SHORT PROBLEM.
Pick out every line in the items below that contains the word "size" and copy each one.

LISTED RECORDS.
________

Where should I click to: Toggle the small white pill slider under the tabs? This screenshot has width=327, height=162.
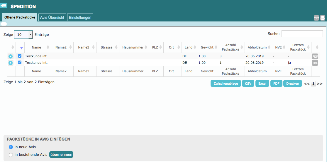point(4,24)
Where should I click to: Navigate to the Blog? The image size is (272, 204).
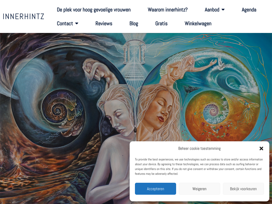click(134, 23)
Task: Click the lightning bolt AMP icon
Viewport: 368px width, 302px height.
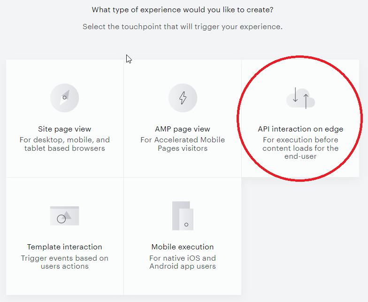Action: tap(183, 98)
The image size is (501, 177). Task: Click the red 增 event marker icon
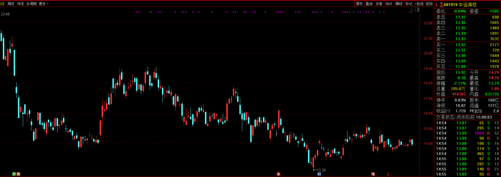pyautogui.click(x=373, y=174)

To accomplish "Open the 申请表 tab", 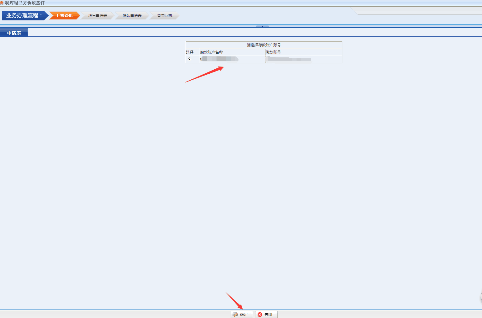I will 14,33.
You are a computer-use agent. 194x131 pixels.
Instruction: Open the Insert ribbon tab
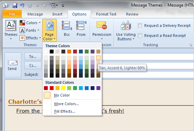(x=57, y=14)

________

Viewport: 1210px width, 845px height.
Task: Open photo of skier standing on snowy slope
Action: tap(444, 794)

________

TASK RESULT.
Where should I click to: Navigate to the Blog? The image size is (272, 204).
The image size is (501, 177). Task: Click the red 增 event marker icon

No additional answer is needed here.